▸ Exercise aim
Copy the listing below verbatim, from its first line through the line containing "point(67,289)", both included.

[Target pointing data]
□ □ □ □
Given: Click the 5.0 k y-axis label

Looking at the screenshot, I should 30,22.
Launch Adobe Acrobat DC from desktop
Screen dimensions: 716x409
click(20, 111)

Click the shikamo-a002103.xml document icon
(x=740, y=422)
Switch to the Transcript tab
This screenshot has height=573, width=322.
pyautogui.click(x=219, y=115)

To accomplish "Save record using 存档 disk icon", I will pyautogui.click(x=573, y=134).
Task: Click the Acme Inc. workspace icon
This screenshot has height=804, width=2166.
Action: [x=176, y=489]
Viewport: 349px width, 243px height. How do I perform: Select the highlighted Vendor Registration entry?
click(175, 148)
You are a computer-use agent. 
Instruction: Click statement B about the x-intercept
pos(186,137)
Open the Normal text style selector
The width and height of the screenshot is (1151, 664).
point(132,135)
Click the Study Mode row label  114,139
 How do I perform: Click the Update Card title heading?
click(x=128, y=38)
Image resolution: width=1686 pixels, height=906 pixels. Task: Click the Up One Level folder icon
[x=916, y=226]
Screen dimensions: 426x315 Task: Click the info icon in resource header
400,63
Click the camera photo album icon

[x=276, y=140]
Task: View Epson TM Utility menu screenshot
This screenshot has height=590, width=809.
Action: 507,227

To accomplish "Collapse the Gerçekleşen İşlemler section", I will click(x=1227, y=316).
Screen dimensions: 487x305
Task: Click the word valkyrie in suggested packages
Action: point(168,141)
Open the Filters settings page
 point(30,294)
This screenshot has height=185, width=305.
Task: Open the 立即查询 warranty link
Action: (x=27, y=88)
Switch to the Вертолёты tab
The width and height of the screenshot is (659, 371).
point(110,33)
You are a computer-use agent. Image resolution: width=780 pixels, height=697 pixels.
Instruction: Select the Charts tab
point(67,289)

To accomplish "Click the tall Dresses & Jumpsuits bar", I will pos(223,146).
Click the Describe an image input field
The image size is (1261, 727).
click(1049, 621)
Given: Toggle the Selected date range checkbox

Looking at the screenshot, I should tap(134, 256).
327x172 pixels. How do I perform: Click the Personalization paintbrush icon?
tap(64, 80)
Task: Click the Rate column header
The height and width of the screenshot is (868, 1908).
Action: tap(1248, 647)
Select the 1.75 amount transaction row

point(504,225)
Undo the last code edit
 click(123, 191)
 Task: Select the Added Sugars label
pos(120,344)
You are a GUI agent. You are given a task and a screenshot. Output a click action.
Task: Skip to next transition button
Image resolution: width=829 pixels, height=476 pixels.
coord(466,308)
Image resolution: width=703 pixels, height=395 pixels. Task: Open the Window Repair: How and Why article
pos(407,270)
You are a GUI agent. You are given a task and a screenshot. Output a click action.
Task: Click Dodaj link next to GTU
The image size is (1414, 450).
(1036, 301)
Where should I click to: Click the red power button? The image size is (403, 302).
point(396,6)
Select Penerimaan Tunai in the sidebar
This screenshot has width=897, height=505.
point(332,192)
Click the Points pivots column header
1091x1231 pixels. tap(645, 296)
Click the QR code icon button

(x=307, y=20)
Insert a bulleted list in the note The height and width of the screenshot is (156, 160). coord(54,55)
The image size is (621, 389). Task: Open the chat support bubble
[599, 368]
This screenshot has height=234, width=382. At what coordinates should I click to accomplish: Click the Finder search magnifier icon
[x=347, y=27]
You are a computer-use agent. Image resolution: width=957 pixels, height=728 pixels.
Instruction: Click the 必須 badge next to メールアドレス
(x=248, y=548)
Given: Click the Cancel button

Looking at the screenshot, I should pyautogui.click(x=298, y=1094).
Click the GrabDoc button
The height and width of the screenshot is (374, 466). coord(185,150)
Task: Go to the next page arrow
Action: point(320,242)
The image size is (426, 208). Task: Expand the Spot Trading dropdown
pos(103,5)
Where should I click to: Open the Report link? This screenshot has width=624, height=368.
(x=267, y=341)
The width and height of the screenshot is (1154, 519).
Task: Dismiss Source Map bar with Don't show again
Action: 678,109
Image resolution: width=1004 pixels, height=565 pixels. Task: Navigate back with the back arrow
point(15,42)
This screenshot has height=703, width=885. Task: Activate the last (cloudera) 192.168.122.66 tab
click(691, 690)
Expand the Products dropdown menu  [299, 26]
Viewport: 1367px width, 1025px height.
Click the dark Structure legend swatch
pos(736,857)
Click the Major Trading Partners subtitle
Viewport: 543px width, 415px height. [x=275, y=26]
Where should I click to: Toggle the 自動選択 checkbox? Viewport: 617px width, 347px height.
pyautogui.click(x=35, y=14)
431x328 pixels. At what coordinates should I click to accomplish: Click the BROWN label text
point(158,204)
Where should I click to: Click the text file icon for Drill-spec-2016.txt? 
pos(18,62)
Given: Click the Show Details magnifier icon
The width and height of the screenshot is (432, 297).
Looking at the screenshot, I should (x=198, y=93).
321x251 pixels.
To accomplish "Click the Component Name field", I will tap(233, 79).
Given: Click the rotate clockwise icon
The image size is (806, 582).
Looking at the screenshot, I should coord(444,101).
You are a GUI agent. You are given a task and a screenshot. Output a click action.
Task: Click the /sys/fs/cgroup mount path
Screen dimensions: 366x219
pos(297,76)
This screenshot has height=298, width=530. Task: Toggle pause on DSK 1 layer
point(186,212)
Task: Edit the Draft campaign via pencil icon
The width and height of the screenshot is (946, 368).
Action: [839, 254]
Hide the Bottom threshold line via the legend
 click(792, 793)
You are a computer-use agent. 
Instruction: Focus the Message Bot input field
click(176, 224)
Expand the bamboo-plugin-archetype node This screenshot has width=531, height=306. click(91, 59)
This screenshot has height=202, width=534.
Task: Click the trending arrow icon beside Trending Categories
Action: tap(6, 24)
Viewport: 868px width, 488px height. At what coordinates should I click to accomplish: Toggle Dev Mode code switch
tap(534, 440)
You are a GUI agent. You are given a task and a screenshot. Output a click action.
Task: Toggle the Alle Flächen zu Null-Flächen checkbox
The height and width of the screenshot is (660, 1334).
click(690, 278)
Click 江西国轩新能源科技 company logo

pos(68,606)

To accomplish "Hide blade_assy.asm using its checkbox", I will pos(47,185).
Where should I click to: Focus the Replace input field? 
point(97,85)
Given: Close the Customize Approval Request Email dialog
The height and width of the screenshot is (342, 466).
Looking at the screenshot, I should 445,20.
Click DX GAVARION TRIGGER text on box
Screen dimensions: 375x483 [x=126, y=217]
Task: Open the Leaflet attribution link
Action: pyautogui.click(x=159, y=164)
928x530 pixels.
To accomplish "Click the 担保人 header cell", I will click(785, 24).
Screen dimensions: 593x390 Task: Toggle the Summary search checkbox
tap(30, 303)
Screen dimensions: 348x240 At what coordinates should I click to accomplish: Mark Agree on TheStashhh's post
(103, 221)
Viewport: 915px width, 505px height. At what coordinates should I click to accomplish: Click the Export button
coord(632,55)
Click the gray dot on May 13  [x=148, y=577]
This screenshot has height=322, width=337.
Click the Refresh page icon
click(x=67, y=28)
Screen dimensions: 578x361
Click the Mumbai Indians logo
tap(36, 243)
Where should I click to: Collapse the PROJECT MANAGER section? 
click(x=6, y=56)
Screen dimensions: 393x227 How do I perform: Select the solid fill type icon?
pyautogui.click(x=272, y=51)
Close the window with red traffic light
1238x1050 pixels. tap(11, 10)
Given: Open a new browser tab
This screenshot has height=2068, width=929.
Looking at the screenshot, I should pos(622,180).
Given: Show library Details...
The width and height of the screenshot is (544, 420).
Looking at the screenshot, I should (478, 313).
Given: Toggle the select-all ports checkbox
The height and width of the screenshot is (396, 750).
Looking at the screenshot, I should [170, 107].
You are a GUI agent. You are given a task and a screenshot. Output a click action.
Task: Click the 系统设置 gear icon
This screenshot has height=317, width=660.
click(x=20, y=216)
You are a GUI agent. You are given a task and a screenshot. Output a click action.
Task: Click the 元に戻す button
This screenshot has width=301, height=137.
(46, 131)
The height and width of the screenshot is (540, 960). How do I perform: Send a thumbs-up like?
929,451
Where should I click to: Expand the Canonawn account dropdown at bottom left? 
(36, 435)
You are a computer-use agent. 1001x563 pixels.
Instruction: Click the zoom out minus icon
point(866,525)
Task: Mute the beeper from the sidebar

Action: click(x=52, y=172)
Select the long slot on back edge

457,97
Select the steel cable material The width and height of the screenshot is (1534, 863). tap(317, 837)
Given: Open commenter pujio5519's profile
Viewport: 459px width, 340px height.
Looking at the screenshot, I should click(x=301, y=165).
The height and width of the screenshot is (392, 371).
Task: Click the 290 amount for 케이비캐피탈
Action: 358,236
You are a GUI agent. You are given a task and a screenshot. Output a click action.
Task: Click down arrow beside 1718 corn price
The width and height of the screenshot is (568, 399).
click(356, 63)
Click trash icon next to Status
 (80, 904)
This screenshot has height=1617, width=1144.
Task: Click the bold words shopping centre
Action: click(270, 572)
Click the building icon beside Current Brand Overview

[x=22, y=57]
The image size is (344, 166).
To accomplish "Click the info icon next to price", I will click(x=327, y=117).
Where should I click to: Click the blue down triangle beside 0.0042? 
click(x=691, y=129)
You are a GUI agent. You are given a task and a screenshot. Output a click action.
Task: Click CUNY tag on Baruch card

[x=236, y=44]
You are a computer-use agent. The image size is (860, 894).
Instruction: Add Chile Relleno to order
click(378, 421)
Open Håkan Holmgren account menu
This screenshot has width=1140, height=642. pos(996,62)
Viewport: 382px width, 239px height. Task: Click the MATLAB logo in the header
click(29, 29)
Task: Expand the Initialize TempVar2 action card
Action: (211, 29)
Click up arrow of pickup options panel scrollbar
□ □ □ □
▸ Solution for this problem
Given: Click the 5.0 k y-axis label

Looking at the screenshot, I should 30,22.
Launch Adobe Acrobat DC from desktop
Screen dimensions: 716x409
click(20, 111)

Click the shikamo-a002103.xml document icon
(x=740, y=422)
Switch to the Transcript tab
This screenshot has height=573, width=322.
pyautogui.click(x=219, y=115)

To accomplish "Save record using 存档 disk icon", I will pyautogui.click(x=573, y=134).
Task: Click the Acme Inc. workspace icon
This screenshot has height=804, width=2166.
Action: [x=176, y=489]
Viewport: 349px width, 243px height. How do I perform: Select the highlighted Vendor Registration entry?
click(175, 148)
You are a computer-use agent. 
Instruction: Click statement B about the x-intercept
pos(186,137)
Open the Normal text style selector
The width and height of the screenshot is (1151, 664).
point(132,135)
Click the Study Mode row label  114,139
 How do I perform: Click the Update Card title heading?
click(x=128, y=38)
Image resolution: width=1686 pixels, height=906 pixels. Task: Click the Up One Level folder icon
[x=916, y=226]
Screen dimensions: 426x315 Task: Click the info icon in resource header
400,63
Click the camera photo album icon

[x=276, y=140]
Task: View Epson TM Utility menu screenshot
This screenshot has height=590, width=809.
Action: 507,227

To accomplish "Collapse the Gerçekleşen İşlemler section", I will click(x=1227, y=316).
Screen dimensions: 487x305
Task: Click the word valkyrie in suggested packages
Action: point(168,141)
Open the Filters settings page
 point(30,294)
This screenshot has height=185, width=305.
Task: Open the 立即查询 warranty link
Action: (x=27, y=88)
Switch to the Вертолёты tab
The width and height of the screenshot is (659, 371).
point(110,33)
You are a computer-use agent. Image resolution: width=780 pixels, height=697 pixels.
Instruction: Select the Charts tab
point(67,289)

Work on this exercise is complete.